Ok, so let’s brainstorm here. Knowing what we know about what happens at an art event like a gallery opening, and knowing too what our clients are looking for at an event such as this, what can I do?
I have a WIX webpage now, and I can spin extra pages off of that website, So I’m going to create a new tab with the name of my exhibition, “Home for the Covidays” (Lame, I know).
When someone clicks on that tab, they will be taken to a splash-page that serves as the lobby of my online gallery. There is a box there for them to “sign the guestbook”, which allows me to harvest their email address (and I can send them a lovely thank you note for attending after the show). There is also a written statement of the purpose of the show, and perhaps a short video of me welcoming them.
Then they could see some buttons. One links to information about me, the artist, with a healthy biography, photos of me painting, perhaps my resume, photos from prior shows, just lovely stuff that lets them get to know a little about me. Perhaps even a short video of me talking about my artist statement, with me speaking directly to the camera, making a connection with the viewer.
Another button will take viewers to the actual images in the show. Each photo will have title, size, description of my inspiration or how it fits into the overall story of the exhibition. Clicking on that image could take them directly to the e-commerce section of my website where they can purchase the item right then and there. There could also be a video tour of the pictures as they are hung for the show, if I’m also having a real life exhibition at the same time.
Another button may be for live events (that I record and place there after the live event is over). I can include a schedule of when I will appear online live for Q&A, for an author talk, or get someone smart, wearing all black, to interview me. They can catch the live feed, or i can have a pre-recorded presentation, and give my full attention to managing a live chat feed during the presentation. That way I’m answering their questions live, even though the speech is recorded. The idea here is to give them direct access to me, so that a relationship can be built. I can host other live events too, including a scheduled give-away, or an online auction… but I need to remember to record everything for those who miss the actual online event.

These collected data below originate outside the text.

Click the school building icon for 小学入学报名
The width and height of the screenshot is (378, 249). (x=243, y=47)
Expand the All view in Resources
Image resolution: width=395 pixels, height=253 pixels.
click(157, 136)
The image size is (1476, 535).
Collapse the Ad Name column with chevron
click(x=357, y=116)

There might also be a button that takes viewers to a review page, or a poll, so that they can record their wonderful praise about me and my work. I’ll have the ability to approve any content there before it’s posted, but I can take advantage of the opportunity for people to say how wonderful I am. People do tend to read short reviews, and count stars.

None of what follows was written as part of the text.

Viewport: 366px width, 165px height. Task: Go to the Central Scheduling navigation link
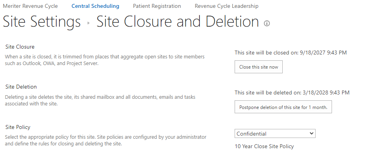pyautogui.click(x=95, y=6)
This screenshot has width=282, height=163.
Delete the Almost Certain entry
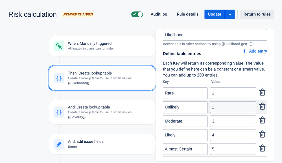pyautogui.click(x=262, y=148)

Guys, all of this is really not that hard to do. If you don’t have a website that you can easily update, you can always set something up on a cheap website provider, and just link it to your existing website. You could also just give out a link to the page in your advertising. If you’ve got all the moving pieces organized, you could set this up in half a day. Then you could leave it there for people to visit for months, or longer. Of course, you’re still going to need to market the crap out of the virtual event, but you’ve got loads of ways to do that as well.
If you really don’t have the expertise to do any of this. Consider hiring it out. We held a one night exhibition/reception earlier this year, and it cost us $5,000 for the evening. You can get a college kid, a relative, or even a virtual assistant online to set you up for a fraction of what it would cost to mount a live event.
Don’t let this awful period take you “off the boil”. If you’re like me, you have some time to devote to this kind of promotion, and you likely have some new content that you could curate into a show. We know that virtual exhibitions, concerts, meetings… work, and are all part of the new normal for our creative environment. Why would we not take advantage of this opportunity to make virtual events part of our new normal as well?